No tienen derecho. En el debate de los cientos de miles de jóvenes que abandonan España para buscar un futuro, en la farsa de la mejora de las cifras de desempleo haciendo que los jóvenes salgamos de las cifras, en la dificultad de dejar a nuestra gente, nuestra tierra e idioma para llegar adonde sí puede haber oportunidades; la mayor crueldad, el mayor abuso, está en el convencimiento de que quienes nos están haciendo esto no tienen derecho a hacerlo.

 

Somos las pérdidas renunciables. Los daños colaterales. Somos lo que los grandes gobernantes están dispuestos a sacrificar para continuar con esta farsa. Los excesos de las élites financieras internacionales junto con los de nuestra clase política, los silencios de una transición no transitada, los juegos de una mafia que lo ha abarcado todo, y la especulación, y la falta de coraje para cambiar unas estructuras corrompidas, y la vergüenza; son las causas, insólitas, de que seamos parte de una generación sin futuro. Perdida, nos dicen.
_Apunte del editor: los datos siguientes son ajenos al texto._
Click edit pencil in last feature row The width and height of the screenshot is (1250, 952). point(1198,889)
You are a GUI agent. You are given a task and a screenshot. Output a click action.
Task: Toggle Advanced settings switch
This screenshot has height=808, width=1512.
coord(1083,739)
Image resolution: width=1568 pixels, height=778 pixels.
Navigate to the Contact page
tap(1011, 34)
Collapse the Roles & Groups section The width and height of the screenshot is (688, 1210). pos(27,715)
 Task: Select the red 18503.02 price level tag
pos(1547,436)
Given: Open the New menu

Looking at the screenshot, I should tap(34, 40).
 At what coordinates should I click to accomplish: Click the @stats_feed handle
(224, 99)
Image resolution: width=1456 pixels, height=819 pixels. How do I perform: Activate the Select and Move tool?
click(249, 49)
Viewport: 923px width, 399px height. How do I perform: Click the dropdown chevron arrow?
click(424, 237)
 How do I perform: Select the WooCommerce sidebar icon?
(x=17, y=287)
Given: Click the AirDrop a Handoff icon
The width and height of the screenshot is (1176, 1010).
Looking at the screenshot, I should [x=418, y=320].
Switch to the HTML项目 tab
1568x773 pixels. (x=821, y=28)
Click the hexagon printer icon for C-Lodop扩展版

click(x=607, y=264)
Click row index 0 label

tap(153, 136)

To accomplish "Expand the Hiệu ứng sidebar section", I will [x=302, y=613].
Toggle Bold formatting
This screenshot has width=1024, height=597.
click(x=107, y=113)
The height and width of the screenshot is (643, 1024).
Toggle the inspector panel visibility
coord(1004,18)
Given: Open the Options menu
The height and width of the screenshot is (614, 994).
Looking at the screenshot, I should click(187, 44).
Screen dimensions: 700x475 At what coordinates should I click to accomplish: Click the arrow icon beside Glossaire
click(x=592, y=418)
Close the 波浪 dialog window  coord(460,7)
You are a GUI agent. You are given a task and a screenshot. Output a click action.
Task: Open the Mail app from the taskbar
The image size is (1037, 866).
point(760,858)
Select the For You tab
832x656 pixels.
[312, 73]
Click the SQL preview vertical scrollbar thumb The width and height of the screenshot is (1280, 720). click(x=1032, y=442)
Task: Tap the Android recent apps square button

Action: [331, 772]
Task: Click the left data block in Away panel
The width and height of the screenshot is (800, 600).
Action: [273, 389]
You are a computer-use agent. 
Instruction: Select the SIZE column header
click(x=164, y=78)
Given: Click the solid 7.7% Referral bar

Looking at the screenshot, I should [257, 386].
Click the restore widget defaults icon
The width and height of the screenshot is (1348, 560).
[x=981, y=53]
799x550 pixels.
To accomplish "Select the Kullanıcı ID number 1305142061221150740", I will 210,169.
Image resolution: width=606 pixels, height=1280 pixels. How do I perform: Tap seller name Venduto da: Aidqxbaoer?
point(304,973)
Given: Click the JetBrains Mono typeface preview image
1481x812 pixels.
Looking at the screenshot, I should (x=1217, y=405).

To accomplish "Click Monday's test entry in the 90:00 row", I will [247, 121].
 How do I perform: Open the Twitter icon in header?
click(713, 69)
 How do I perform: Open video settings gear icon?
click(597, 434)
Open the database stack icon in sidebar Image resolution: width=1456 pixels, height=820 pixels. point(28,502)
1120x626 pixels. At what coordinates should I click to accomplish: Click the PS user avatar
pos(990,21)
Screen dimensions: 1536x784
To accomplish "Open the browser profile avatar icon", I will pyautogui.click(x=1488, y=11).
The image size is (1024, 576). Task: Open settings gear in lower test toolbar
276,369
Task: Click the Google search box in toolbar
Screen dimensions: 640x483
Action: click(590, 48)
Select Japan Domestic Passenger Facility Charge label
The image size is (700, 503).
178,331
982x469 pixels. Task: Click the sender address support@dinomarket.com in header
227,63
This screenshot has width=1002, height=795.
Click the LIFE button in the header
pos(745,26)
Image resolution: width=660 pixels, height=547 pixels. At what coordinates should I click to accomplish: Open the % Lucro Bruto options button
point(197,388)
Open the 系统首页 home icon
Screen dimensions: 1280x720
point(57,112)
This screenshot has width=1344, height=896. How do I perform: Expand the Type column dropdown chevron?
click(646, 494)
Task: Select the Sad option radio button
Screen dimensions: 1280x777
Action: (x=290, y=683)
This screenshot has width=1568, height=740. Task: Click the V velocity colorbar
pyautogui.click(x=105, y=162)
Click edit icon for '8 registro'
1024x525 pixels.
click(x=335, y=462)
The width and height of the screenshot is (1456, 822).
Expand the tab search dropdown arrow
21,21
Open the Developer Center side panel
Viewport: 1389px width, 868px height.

Y asumen que vamos a tener la templanza de pagar nosotros las consecuencias, de ponerlas a nuestras espaldas, de compensar con nuestras vidas el saqueo, la ineptitud y el abuso de sus acciones. Y se equivocan.

 

 

Vamos a recuperar nuestro derecho a elegir, a que se respeten nuestras decisiones. Las de quienes hemos tenido la suerte de tener los medios para irnos a miles de kilómetros de distancia a perseguir nuestros sueños, las de quienes viven encerrados en vidas que no quieren, las de a quienes explotan, las de a quienes utilizan, aprovechándose de nuestra ilusión, nuestra motivación y nuestras ganas de trabajar y luchar por cambiar el mundo a cambio de sueldos de miseria, de precariedad e ingratitud. Las de quienes todavía siguen en esta trampa que es España, que no ofrece trabajo, ni medios para estudiar ni futuro a cientos de miles de jóvenes que nunca especularon, ni llevaron a bancos a la ruina, ni recibieron rescates millonarios. Ni vivieron nunca por encima de sus posibilidades.

 

Yo, que soy un afortunado, que he podido cambiar contento de continente para dedicarme a lo que quiero, denuncio que no he tenido la posibilidad de quedarme en mi tierra, ni en las cercanías de sus fronteras, si quería cumplir mis sueños. Denuncio que no me han dado esa elección. Y es esa imposibilidad de escoger, esa falta de alternativa, la que se esconde detrás de este sistema corrupto que somete a los jóvenes de nuestro país y de muchos otros. Lo que nos han arrebatado es la capacidad de tomar nuestras decisiones, de vivir una vida independiente. Nos han obligado a aceptar cualquier empleo, a trabajar a cualquier precio, a estudiar lo que el mercado laboral dictara, a volver a vivir con nuestros padres: y si hemos podido evitarlo ha sido solo a un altísimo coste, pagado a menudo en miles de kilómetros. Nos han expuesto a mayores índices de pobreza, de exclusión social, a tasas de desempleo imposibles. 

 

Este país ha renunciado a nosotros, y sin embargo nos necesita. Porque las consecuencias de esa renuncia las pagaremos entre todas y todos. Las pagará nuestra sociedad, las pagará este país dentro de veinte años. Tenemos que demostrar que se equivocan. Tenemos que demostrar que no tienen derecho. Estamos ante la oportunidad de recuperar lo que era nuestro, de no tener que irnos nunca más para cumplir nuestros sueños. Conseguirlo pasa solo por una condición: hacer que se vayan ellos.

 

No tienen derecho. En el debate de los cientos de miles de jóvenes que abandonan España para buscar un futuro, en la farsa de la mejora de las cifras de desempleo haciendo que los jóvenes salgamos de las cifras, en la dificultad de dejar a nuestra gente, nuestra tierra e idioma para llegar adonde sí puede haber oportunidades; la mayor crueldad, el mayor abuso, está en el convencimiento de que quienes nos están haciendo esto no tienen derecho a hacerlo.